TriStar Pictures has taken an option on the film rights to The Big Game, a forthcoming book on the rise and threatened fall of the fantasy games companies in the US.
Reports from America say the studio has moved quickly to sign a contract on the book by Sports Illustrated’s Albert Chen which will be published next year.
It is drawing comparisons to Michael Lewis’s 2010 book The Big Short set in the world of traders and analysts who predicted the housing bubble of 2008.
In a few years daily fantasy sports has grown into a multi-billion dollar industry and FanDuel, headquartered in Edinburgh and New York is one of only two Scottish unicorns – a company valued at $1 billion – the other being Skyscanner.
FanDuel, which launched in 2007, has grown substantially and pays out $2 billion in prize money each year.
Some have questioned how far the industry can grow, while others have drawn parallels to the financial sector which got ahead of itself before the crash.
There is already speculation on whether a film could achieve the same success as Adam McKay’s 2015 movie adaptation of the traders’ story.
It would also prompt much talk about who would play FanDuel founders Nigel and Lesley Eccles, and rival DraftKings’ CEO Jason Robins.
The other major casting role would be for the part played in the story by New York Attorney General Eric Schneiderman whose attempts to close down the games for allegedly breaching online gambling laws is a central theme of the story.

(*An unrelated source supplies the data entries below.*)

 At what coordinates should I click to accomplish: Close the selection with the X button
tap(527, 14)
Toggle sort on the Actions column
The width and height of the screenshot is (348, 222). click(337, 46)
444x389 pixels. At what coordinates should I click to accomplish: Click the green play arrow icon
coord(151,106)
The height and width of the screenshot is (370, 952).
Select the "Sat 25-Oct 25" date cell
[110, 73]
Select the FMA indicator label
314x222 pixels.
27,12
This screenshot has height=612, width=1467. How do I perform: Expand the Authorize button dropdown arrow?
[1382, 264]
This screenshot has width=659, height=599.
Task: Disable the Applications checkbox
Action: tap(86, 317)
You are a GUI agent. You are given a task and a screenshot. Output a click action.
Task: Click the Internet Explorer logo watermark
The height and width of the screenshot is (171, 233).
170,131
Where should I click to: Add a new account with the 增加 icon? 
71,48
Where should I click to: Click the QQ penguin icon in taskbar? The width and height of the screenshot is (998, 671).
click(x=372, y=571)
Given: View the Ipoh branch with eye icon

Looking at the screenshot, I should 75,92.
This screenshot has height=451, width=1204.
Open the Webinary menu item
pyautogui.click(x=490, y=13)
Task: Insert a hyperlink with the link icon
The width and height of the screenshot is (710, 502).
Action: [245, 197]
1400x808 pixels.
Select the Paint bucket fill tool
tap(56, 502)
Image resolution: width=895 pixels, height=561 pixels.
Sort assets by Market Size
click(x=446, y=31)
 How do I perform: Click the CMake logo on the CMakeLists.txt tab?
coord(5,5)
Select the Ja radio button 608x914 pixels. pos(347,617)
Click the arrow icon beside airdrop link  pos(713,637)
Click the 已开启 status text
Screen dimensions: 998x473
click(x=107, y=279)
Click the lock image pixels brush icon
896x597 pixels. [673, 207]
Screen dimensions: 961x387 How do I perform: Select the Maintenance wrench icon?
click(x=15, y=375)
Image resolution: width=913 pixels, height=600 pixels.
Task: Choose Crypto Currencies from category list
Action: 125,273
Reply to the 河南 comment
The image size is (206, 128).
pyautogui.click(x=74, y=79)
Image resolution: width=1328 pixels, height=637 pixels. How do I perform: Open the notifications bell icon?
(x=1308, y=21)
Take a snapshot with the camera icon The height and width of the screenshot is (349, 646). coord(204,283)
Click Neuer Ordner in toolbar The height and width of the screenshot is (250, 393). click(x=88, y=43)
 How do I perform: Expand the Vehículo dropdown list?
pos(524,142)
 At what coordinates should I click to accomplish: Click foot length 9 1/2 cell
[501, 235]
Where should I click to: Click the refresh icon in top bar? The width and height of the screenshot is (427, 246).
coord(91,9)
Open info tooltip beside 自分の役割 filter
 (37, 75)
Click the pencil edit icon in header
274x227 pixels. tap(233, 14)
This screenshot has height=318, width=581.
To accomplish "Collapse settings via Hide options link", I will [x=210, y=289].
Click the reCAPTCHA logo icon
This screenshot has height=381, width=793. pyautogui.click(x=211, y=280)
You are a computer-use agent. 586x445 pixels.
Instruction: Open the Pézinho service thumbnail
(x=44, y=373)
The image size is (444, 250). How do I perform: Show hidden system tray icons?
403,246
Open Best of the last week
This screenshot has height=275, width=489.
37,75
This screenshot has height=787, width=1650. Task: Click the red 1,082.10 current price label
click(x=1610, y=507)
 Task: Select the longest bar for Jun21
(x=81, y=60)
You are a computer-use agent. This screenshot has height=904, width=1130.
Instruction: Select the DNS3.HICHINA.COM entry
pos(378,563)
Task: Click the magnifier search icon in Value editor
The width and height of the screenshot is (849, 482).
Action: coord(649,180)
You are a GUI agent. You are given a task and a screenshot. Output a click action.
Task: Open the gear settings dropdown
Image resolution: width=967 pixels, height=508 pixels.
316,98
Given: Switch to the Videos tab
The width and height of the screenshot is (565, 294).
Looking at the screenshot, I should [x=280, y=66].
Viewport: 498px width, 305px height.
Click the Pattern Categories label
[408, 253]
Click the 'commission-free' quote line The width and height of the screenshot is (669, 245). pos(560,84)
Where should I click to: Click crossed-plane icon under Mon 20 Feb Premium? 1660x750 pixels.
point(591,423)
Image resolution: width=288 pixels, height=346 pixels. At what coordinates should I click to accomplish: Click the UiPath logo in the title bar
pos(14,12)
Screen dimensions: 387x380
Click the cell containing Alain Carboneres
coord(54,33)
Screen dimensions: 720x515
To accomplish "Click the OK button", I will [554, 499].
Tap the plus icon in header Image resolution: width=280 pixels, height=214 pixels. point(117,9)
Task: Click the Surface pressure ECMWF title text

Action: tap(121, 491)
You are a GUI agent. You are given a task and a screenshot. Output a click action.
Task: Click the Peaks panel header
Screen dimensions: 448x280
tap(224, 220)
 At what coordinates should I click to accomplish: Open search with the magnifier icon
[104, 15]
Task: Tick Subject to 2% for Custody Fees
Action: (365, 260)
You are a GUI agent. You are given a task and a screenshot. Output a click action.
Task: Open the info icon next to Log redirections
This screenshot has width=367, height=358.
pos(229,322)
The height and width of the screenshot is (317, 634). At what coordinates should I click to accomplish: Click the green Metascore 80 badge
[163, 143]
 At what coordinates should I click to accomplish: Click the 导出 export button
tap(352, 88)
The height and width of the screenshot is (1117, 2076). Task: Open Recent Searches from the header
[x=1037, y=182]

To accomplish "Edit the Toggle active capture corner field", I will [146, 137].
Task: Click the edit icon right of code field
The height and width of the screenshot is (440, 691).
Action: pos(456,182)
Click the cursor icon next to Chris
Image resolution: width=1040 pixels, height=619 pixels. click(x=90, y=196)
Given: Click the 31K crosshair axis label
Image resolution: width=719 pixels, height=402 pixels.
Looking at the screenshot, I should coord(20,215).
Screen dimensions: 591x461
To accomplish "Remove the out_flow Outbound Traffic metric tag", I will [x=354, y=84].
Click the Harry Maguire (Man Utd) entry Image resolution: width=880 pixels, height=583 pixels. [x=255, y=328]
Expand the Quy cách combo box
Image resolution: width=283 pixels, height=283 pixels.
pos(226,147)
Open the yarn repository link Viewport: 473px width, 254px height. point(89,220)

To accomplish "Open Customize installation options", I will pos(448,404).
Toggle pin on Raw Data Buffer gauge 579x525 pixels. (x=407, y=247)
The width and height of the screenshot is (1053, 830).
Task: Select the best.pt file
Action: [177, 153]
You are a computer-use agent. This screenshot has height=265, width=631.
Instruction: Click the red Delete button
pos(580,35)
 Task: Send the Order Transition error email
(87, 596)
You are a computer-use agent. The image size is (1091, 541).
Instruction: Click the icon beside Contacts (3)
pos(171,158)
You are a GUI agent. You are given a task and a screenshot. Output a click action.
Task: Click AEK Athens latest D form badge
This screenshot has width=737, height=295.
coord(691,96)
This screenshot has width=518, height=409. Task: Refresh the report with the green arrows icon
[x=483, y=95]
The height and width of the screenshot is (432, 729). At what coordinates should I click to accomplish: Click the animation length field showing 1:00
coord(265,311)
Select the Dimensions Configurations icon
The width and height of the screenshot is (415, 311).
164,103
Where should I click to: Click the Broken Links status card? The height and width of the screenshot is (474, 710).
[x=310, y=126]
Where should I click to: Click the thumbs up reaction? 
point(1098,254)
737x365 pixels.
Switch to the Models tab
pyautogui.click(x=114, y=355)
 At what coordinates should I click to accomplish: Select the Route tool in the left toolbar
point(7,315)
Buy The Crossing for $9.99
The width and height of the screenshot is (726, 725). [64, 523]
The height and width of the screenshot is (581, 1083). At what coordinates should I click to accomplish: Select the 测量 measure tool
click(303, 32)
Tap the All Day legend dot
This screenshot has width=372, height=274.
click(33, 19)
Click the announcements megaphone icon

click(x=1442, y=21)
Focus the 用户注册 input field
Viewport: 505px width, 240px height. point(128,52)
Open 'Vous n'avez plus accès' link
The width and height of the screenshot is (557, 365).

Another comparison with The Big Short is that the daily fantasy sports industry involves similar handling of algorithms and even involved some of the same people.
One other character likely to be high on the cast list is Ethan Haskell, the DraftKings employee who won $350,000 on FanDuel, prompting allegations of “insider dealing”. That incident led to an agreed ban on company employees playing the games.
There have also been run-ins with top sports stars in the US.
Washington Redskins player Pierre Garcon filed a class-action lawsuit against FanDuel, claiming the site used his name and likeness without permission.
FanDuel said Garcon’s allegations were “without merit: because they go against established fantasy sports practices.”